A hierarchical Bayesian approach for incorporating expert opinions into parametric survival models: A case study of female Ixodes ricinus ticks exposed to various temperature and relative humidity conditions

Abstract

The survival of ectothermic species is heavily dependent on environmental conditions, such as temperature and water balance. Understanding their survival responses to abiotic factors could help predict impacts of climate change on their population dynamics and human health. However, making a statistical inference and formulating a predictive model for mortality rates can be challenging when the observation numbers are limited. This study proposed an expert opinion elicitation framework that integrates expert opinions as prior distributions for the effects of continuous explanatory variables, through a Bayesian Parametric Survival Model (B-PSM). A historical survival dataset of female Ixodes ricinus ticks (Acari: Ixodidae) with small sample size was used.
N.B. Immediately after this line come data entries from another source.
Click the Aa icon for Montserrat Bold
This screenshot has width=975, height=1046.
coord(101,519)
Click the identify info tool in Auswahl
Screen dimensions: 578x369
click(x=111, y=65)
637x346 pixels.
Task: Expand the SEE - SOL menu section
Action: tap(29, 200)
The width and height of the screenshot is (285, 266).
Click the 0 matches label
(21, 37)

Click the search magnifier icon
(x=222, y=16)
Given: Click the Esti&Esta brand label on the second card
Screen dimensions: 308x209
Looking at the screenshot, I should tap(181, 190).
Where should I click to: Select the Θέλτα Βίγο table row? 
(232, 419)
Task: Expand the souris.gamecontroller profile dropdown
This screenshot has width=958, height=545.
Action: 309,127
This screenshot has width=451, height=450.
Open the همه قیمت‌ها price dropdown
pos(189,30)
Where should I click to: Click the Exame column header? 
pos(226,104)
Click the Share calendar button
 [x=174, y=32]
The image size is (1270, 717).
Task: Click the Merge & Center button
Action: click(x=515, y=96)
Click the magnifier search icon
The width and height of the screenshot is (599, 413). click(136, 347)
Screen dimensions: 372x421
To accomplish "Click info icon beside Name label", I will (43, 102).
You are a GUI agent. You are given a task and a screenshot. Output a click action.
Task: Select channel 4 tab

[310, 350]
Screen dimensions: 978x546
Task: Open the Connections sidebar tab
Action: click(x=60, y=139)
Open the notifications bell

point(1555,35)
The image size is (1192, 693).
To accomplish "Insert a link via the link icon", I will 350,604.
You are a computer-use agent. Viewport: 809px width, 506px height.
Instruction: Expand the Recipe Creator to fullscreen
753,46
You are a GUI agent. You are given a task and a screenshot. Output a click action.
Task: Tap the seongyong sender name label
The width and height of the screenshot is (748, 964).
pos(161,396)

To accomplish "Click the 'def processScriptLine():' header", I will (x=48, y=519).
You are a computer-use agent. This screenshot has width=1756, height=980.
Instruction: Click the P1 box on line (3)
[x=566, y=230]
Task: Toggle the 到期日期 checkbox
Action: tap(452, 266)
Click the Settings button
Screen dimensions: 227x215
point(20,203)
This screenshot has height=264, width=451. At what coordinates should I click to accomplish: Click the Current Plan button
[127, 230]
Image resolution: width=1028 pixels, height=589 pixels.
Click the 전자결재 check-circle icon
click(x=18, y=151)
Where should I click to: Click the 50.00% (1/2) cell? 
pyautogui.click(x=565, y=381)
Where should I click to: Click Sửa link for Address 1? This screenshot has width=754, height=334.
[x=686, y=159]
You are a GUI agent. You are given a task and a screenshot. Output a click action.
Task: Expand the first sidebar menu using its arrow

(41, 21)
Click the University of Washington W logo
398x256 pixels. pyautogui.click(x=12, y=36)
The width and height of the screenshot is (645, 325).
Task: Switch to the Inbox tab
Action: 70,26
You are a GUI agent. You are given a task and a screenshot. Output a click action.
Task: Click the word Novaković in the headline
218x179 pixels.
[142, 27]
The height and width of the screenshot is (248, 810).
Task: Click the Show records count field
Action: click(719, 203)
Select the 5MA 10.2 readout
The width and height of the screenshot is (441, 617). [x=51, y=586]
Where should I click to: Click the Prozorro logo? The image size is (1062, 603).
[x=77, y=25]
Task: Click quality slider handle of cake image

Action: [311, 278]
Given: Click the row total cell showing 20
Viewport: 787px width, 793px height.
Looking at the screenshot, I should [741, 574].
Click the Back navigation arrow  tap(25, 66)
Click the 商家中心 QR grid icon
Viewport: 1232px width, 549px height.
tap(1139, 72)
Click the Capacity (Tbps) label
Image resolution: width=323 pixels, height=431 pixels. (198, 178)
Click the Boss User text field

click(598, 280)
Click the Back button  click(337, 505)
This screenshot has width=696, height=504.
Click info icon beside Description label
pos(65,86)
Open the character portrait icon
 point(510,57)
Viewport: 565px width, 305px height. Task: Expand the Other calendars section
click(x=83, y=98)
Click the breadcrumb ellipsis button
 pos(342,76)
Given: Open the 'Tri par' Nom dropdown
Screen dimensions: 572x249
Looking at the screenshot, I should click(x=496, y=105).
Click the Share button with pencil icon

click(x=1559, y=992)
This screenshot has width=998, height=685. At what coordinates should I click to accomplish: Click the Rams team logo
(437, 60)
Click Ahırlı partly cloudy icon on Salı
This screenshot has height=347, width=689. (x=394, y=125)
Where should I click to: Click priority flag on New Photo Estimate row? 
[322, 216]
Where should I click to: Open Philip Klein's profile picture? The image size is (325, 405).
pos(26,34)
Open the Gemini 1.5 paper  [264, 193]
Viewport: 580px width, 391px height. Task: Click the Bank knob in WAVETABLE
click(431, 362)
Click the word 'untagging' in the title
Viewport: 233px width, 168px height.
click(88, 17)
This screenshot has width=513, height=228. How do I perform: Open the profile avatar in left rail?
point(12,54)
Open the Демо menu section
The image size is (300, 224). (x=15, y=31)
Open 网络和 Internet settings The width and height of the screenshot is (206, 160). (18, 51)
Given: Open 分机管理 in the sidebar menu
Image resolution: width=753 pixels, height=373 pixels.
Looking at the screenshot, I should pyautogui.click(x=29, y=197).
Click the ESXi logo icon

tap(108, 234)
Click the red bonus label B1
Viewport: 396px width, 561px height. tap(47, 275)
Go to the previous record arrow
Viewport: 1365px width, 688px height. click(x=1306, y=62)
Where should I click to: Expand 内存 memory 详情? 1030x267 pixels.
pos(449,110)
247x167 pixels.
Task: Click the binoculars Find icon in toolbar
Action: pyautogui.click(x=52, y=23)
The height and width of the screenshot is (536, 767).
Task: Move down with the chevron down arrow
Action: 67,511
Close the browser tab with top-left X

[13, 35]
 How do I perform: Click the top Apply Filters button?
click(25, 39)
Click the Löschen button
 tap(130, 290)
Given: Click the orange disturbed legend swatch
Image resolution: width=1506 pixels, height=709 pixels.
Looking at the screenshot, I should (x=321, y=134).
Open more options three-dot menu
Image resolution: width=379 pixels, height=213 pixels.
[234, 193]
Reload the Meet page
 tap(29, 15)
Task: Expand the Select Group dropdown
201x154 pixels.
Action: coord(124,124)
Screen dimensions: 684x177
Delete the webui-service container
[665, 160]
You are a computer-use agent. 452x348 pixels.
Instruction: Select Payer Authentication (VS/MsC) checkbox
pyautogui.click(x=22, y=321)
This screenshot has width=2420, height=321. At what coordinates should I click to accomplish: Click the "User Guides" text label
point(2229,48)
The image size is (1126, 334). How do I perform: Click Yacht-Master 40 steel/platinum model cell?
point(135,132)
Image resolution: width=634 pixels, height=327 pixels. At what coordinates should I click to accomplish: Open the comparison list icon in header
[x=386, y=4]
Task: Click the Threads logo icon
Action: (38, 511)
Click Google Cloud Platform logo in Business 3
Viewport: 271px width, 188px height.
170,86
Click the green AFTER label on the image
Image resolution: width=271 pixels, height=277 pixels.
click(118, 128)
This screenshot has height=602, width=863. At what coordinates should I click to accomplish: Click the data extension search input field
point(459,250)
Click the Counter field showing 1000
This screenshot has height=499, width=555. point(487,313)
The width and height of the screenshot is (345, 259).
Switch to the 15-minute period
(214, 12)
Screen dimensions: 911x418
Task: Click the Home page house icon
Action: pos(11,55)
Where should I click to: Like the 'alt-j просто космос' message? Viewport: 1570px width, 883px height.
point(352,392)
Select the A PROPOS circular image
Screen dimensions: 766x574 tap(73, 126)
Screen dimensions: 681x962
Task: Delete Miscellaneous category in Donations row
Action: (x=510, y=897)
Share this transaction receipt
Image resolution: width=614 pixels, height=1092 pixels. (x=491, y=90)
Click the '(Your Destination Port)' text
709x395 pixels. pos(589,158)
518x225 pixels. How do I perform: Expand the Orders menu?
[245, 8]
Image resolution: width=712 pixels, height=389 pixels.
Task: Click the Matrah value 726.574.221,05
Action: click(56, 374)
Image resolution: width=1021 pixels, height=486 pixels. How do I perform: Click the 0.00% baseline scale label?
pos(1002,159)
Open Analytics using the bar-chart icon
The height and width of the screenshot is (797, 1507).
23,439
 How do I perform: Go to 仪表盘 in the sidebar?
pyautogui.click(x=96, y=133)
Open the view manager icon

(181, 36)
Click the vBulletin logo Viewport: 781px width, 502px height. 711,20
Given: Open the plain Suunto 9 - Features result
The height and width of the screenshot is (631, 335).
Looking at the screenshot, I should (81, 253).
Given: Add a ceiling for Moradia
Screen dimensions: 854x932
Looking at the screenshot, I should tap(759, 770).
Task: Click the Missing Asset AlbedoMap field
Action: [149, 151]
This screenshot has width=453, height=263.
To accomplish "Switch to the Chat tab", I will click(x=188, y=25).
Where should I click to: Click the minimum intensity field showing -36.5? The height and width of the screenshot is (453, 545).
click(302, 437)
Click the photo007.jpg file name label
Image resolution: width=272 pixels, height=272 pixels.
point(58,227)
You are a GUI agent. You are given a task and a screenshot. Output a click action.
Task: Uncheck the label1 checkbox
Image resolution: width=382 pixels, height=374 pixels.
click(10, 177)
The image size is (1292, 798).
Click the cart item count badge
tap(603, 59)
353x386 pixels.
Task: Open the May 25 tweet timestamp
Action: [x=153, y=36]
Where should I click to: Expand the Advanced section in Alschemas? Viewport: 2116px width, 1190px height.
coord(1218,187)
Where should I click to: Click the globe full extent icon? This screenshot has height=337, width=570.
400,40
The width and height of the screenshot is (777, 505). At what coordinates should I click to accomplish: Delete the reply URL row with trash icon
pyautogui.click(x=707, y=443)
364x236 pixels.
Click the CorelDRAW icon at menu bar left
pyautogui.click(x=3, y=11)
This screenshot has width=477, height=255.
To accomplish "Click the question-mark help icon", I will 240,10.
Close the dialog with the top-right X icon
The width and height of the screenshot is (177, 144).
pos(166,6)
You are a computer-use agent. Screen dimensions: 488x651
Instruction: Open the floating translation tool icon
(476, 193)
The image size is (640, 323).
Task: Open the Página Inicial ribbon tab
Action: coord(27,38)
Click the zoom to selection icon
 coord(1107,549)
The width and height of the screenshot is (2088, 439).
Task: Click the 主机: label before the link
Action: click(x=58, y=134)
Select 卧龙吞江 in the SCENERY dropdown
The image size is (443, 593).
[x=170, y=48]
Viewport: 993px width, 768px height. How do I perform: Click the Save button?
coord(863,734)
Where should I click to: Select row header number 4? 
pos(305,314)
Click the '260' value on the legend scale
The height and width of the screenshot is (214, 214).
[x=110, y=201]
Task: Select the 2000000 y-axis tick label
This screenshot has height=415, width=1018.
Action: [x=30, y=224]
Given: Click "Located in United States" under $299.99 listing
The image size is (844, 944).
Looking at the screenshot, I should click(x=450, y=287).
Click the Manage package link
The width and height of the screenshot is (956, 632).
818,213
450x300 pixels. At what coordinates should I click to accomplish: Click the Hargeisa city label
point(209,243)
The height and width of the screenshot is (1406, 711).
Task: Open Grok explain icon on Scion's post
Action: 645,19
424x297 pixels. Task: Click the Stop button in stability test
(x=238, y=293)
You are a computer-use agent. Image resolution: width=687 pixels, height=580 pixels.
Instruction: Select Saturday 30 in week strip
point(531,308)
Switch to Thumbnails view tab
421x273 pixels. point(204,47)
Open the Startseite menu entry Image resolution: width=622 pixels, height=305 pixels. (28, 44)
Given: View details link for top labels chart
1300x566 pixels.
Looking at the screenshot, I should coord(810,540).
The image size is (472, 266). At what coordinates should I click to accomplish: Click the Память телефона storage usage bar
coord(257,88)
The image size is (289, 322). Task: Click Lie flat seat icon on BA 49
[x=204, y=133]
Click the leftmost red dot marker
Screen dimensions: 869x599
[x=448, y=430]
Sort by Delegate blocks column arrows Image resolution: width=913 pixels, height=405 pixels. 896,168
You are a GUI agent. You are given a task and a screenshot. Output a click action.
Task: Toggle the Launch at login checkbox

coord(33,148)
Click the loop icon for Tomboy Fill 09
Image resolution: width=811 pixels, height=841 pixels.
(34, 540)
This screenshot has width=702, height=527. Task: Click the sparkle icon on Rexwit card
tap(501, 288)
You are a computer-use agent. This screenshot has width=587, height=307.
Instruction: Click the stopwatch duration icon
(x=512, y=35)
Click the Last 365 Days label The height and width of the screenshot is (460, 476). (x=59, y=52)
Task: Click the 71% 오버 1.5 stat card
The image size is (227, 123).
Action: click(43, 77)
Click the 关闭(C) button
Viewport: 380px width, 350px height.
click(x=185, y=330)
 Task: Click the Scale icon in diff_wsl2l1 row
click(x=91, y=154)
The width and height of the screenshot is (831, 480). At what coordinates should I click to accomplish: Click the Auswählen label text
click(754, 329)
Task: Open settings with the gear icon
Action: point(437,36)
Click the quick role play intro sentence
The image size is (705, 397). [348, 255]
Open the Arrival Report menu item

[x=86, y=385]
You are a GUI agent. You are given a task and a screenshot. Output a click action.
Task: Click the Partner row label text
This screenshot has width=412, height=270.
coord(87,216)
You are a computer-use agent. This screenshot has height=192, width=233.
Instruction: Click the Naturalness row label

A total of 6 acarologists were recruited as experts for interactive online interview sessions to provide their opinions on average survival time under 4 different temperature and humidity scenarios. Most experts shared similar opinions on the effects of abiotic variables, and none of the experts was confident in the interaction effect. The variation of the opinions across multiple experts was handled by two approaches: 1) pooling and 2) averaging methods. The results showed that the pooling approach retains the variations of expert opinions, it may also disregard some irrelevant opinions to the observed data. While the averaging approach forms a numerical consensus across all the experts, but it may be less informative when the opinions distinctly diverge. The survival time of I. ricinus was found to be best described by the Weibull distribution, suggesting the mortality rate of ticks increases over time (aging effects). Also, the posterior predictions revealed that I. ricinus ticks were susceptible to desiccation conditions, with an interaction effect with the temperature. Therefore, our results suggested that relative humidity is an important factor in the survival of I. ricinus that should not be disregarded when evaluating the impacts of climate change on their population dynamics. Finally, this study provided a guideline for implementing the B-PSM framework to incorporate expert opinions and develop predictive survival models that can be applied in other ecological contexts.